The U.S. Securities and Exchange Commission has released a new alert that fresh illegal schemes are targeting digital assets.
According to security experts, individuals and organisations must be cautious against crypto-related frauds or other "get rich fast" schemes since social engineering attempts are rising.
The SEC's Office of Investor Education and Advocacy and Division of Enforcement's Retail Strategy Task Force states in its advisory, "Fraudsters continue to exploit the increasing popularity of digital assets to entice investors into schemes, frequently leading to severe losses."
Users should be wary of phishing or impersonation schemes that pretend to provide something innovative or cutting edge, according to the regulator.
The SEC added, "If you are considering a digital asset-related investment, take the time to understand how the investment works and to evaluate its risks. Look for warning signs that it may be a scam."
The SEC's advisory comes after the authority fined BitConnect, a now-defunct cryptocurrency network, with $2 billion in the alleged fraud.
The SEC termed the scheme "one of the largest Bitcoin-related Ponzi-like schemes," stating that defendants stole almost $2 billion of investor funds using a platform - a "technology bot" - that promised extravagant profits. The cryptocurrency platform reportedly advertised itself in several countries using testimonial-style YouTube videos and other social media.
As per the SEC, BitConnect ran a pyramid scheme-style referral programme, paid investor withdrawals from incoming investor funds, and "did not trade investors' Bitcoin consistent with its representation".
Furthermore, according to the US Department of Justice, BitConnect's major U.S. promoter, Glenn Arcaro, pleaded guilty to similar criminal charges last week. Officials say he faces up to 20 years in jail and must refund $24 million to investors gained from the scam.
Suspicious Signs
According to the Securities and Exchange Commission, suspicious digital asset activities frequently:
• Are unregistered/unlicensed vendors;
• Demonstrate representations of account values rising;
• Sounds too good to be true, and it usually is;
• Promote phoney testimonials since fraudsters frequently pay people to promote a product or service on social media or through video.
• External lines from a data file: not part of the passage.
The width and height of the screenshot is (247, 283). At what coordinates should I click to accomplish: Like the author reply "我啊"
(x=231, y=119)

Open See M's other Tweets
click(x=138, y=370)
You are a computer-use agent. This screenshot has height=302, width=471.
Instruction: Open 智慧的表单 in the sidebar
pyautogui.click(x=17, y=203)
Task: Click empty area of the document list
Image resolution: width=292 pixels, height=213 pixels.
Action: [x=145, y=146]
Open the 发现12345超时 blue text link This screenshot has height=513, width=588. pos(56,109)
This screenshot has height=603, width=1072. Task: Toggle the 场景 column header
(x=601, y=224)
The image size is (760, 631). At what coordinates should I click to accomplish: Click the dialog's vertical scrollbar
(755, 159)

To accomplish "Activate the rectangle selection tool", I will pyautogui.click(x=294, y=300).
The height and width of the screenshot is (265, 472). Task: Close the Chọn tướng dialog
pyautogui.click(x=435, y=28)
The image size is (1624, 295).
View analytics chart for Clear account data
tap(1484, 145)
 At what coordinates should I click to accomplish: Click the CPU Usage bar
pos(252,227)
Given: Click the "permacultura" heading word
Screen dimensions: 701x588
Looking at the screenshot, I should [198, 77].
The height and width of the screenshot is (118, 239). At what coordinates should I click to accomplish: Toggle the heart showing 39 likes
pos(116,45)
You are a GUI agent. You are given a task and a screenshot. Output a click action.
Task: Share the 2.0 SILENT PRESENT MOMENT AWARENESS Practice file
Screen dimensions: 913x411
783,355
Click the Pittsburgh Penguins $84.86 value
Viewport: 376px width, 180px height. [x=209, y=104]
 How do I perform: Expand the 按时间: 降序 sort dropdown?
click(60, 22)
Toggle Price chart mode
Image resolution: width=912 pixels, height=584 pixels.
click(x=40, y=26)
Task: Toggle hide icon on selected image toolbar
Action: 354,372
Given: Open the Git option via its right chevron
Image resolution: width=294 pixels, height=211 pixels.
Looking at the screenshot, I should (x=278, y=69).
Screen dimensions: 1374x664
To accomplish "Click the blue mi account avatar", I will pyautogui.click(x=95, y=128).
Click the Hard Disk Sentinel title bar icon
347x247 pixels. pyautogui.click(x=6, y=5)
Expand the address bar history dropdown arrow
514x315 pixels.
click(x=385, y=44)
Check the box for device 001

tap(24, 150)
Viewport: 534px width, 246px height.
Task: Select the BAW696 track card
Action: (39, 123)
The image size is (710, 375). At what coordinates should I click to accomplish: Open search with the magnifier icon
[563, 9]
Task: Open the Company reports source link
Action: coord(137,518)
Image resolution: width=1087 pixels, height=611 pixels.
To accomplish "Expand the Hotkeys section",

Many security and blockchain researchers attribute these malicious practices and highly complex social engineering tactics or outright misleading advertising, contributing to bad or disastrous crypto investments.
According to James McQuiggan, the Florida Cyber Alliance's education director and a security awareness advocate for the business KnowBe4, "Cybercriminals will always find emotional lures to exploit users through social engineering. Asking yourself the question, 'Is this too good to be true?' is the first step to determine if the organisation is worthwhile."
Likewise, Julio Barragan, head of cryptocurrency intelligence at CipherTrace, warned about ongoing schemes in which victims are enticed by a convincing fraudster who sends them direct messages on social media or through a friend's hacked account promising big rewards.
As per Neil Jones, a cybersecurity evangelist with Egnyte, "Significant change [in the space] will only occur when cryptocurrency platforms become subject to the same standardized IT requirements as traditional investment platforms, and when cryptocurrency exchanges no longer represent a safe haven for payments to ransomware attackers."
Notwithstanding, Robinson stated, "There is no need for new crypto-specific regulation to handle [these events] since regulators are currently prosecuting these fraudsters under existing laws." According to him, US authorities have penalized over $2.5 billion in fines, primarily for fraud and unregistered securities offerings.
But authorities like Sen. Elizabeth Warren, D-Mass., continue to push for extensive cryptocurrency regulation. Warren compared many cryptocurrency activities to "shadow banks" that lack standard investor safeguards in an interview with The New York Times on Sunday.
SEC Chair Gary Gensler highlighted earlier remarks on impending cryptocurrency regulation last week, stating The Financial Times that digital assets must be safe and long-lived within a public policy framework. He also asked the congressional authority to minimize investment risks associated with virtual currencies.